Dream camp turns nightmarish in a flash | Photos

A CAMPING trip in Abercrombie National Park nearly ended in disaster when a flash flood swept through a Goulburn couple’s camp ground, washing away all but their car.

Alan and Kerry Joyce said even their clothes were swept away by the raging gully raker that engulfed their camping site.

They just managed to get out of their camping trailer before it was washed downstream and disappeared before their eyes.

The Joyces said they were left “shaken and terrified” after the freak event on Sunday, January 24.

The experienced campers had ventured to the (ominously named) “Licking Hole”, about 104km from Goulburn along the Oberon Rd.

“We were going camping at Bendethera (near Moruya), but it had been raining for two weeks down there,” Mr Joyce said.

“So we decided to go to the Licking Hole because it was supposedly far safer.

“We have been camping for many years. I am a former scout leader. We are not novice campers: in fact, we are ‘glampers’.

“I looked at all the obvious things when we turned up: Are any trees going to fall on us? Are we far away enough from the creek? Is anything going to roll down on us?”

The couple camped there on Sunday night and had a “blissful” time. 

“Sunday arvo was gorgeous,” Mr Joyce said.

“We watched the full moon rise and enjoyed a beautiful night. Monday was also perfect; hot, sunny. We sunbaked, read, paddled, chased tadpoles and walked.

“Then at 4pm on Monday, we noticed a sprinkle of rain, which suddenly got heavier, so we moved everything into the middle of gazebo and went inside the tent.

“There came a huge crack of thunder and lightning right on top of us, at the same time, then the wind came up.”

Mrs Joyce said she was surprised to hear water running under the tent. “We then heard something bump into the trailer,” she said.

“I looked out the window and said, ‘There’s water all around us!’. We jumped off the bed and as we did the side wall of the tent collapsed in on us.”

Mr Joyce got out of the tent. A wall of water hit him and knocked him off balance.

“The water was rushing over the car’s bull-bar,” he said. 

“I raced around and tried to move the car ... I couldn’t find the bloody keys!

“I went back into the tent and was hit by my clothes bag, which I threw into the car. I found Kez’s hand bag and - thankfully - the second set of keys were in it.

“I reversed the car out of the water, which [was] half-way up the tyres at this point.”

He tried to winch the trailer out of the swollen creek, but to no avail. 

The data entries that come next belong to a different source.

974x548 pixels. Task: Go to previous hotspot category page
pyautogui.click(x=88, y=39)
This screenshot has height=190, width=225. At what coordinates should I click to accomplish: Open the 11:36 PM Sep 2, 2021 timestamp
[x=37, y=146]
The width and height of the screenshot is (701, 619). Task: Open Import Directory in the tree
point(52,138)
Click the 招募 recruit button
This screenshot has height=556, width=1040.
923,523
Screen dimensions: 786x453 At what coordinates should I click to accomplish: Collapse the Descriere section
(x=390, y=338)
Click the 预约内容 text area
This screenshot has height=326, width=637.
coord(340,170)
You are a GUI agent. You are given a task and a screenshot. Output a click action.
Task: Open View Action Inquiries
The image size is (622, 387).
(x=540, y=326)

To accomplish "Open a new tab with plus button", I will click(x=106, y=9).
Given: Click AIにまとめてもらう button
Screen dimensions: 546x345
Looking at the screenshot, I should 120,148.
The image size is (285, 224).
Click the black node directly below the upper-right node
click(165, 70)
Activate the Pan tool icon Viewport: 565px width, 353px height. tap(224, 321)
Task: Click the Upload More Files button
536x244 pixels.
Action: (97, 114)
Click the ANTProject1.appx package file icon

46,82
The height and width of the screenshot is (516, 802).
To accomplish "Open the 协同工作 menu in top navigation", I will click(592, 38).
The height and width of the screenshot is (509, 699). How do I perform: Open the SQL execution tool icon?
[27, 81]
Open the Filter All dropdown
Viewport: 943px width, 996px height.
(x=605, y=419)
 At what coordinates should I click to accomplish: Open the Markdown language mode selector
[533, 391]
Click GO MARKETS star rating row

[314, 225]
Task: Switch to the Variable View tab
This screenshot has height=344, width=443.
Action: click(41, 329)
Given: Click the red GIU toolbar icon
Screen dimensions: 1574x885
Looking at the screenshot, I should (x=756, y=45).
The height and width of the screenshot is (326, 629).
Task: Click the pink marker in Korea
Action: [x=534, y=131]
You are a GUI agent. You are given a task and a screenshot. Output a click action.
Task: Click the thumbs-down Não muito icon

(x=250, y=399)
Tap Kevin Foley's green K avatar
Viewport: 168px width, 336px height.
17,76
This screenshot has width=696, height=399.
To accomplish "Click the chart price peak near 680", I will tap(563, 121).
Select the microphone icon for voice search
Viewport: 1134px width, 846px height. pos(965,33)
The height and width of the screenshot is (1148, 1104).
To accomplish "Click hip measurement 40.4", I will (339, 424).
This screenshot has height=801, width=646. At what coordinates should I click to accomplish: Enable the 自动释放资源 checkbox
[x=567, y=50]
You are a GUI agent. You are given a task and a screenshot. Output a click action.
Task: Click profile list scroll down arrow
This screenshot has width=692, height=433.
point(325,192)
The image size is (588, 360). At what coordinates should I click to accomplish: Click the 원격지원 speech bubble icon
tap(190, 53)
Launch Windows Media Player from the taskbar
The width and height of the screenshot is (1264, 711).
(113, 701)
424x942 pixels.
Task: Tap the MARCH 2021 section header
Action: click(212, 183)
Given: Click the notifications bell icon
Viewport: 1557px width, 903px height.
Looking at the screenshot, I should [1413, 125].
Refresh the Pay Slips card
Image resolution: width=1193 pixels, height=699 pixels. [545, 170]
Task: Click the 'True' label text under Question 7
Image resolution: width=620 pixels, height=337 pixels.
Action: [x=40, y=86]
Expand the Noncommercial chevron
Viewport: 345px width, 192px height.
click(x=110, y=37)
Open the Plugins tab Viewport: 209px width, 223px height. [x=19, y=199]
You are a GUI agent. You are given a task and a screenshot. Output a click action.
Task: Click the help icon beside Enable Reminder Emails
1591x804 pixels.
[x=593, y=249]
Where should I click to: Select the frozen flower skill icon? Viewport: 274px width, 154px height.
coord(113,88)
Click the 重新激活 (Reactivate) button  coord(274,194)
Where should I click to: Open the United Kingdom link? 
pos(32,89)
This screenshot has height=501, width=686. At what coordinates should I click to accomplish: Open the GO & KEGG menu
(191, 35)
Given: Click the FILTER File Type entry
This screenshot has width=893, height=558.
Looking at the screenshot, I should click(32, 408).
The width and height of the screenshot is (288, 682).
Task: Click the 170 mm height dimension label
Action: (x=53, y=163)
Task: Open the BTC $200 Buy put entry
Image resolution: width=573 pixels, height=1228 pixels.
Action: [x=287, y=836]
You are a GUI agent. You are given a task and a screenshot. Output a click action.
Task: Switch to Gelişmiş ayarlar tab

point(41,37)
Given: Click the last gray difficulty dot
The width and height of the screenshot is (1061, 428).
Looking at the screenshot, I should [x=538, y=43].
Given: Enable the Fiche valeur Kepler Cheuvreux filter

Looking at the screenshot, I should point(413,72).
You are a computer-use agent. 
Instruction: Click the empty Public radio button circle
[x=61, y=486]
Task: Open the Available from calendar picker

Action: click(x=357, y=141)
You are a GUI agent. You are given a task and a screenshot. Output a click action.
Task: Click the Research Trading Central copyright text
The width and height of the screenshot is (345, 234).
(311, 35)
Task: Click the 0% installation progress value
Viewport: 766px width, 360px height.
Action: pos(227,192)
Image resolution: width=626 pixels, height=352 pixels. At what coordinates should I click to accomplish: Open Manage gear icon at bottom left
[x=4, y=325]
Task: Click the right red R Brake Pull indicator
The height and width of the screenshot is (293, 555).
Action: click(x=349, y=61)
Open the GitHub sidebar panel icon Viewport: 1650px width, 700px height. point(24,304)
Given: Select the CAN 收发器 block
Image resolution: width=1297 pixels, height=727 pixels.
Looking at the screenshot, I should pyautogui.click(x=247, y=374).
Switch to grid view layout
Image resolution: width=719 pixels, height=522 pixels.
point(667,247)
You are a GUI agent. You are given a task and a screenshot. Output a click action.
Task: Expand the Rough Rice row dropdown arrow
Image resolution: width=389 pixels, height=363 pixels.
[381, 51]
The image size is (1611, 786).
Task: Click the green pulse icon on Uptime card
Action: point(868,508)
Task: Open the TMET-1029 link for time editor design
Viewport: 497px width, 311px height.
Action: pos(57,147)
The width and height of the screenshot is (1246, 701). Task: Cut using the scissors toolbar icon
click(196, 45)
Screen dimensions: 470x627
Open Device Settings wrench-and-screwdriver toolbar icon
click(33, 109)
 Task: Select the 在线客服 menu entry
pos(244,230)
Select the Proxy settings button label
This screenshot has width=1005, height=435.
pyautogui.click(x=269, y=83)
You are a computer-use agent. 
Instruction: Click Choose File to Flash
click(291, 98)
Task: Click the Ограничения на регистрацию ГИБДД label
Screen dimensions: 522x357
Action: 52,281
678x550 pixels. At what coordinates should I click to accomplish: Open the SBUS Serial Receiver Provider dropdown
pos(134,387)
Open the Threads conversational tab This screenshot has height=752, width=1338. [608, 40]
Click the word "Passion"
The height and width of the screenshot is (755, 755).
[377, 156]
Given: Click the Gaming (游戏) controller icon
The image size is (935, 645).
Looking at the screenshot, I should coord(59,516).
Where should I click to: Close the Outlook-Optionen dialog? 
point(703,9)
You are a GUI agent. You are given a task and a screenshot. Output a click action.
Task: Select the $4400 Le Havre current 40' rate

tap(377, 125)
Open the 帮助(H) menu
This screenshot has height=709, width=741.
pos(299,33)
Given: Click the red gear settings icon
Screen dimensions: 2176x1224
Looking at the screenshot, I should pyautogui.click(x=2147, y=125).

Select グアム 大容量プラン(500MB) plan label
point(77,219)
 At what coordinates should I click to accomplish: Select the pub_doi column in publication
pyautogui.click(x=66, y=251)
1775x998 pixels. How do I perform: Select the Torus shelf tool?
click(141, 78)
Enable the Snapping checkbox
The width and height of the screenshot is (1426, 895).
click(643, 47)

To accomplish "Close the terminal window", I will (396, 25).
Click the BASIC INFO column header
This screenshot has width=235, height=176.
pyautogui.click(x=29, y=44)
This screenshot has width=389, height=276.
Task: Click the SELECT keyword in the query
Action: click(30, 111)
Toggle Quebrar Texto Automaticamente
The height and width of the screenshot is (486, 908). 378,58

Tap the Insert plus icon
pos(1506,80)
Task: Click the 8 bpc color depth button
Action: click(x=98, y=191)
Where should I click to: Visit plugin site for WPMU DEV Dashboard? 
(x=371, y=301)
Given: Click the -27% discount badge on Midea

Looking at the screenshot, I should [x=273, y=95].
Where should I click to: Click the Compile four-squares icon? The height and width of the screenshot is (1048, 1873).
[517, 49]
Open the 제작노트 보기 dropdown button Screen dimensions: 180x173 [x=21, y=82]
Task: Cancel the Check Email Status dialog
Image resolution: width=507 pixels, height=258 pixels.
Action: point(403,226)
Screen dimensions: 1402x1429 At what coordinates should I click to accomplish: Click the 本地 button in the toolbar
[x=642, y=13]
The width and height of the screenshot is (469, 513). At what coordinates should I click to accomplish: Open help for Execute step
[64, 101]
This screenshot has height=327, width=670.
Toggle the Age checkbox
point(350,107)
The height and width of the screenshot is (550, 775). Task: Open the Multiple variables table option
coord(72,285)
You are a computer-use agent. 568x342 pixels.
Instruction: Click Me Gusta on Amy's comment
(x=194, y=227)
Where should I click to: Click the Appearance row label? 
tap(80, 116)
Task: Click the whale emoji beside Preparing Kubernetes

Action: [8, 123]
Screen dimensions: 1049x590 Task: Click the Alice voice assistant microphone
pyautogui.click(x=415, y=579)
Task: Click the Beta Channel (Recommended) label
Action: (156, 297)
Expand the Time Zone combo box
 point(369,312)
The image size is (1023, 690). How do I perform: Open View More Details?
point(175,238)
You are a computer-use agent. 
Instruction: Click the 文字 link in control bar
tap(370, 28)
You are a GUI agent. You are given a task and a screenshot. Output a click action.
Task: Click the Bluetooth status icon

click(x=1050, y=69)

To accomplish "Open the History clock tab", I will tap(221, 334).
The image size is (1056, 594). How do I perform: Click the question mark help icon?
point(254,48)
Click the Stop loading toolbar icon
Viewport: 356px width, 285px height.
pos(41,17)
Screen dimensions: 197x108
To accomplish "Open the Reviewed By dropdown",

“We were about 20m from the trailer. I turned around to work out how much cable was needed when the next wave of water flooded through. The water was at the car again, so I left the trailer and reversed the car way way up the hill.”

The Joyces watched on helplessly as their camping trailer disappeared before their eyes down the engorged creek.

They lost a trailer, a tent, bedding, a gazebo, a “porta poo-er”, tables, food, clothes, and lots of camping gear.

“We got ourselves out, that’s all that matters,” he said. 

“The other stuff is replaceable.

“I later spoke to a police officer who said it was the worst storm he had seen in 30 years at Shooters Hill.”

The Joyces said if there was only one lesson to take away, it was to have car keys in a known, accessible place.

“Don’t go back and try to get stuff: leave it. Stay safe and leave the keys in the ignition or on the dashboard of the car,” Mr Joyce said.

“This storm came out of nowhere and it was terrifying.”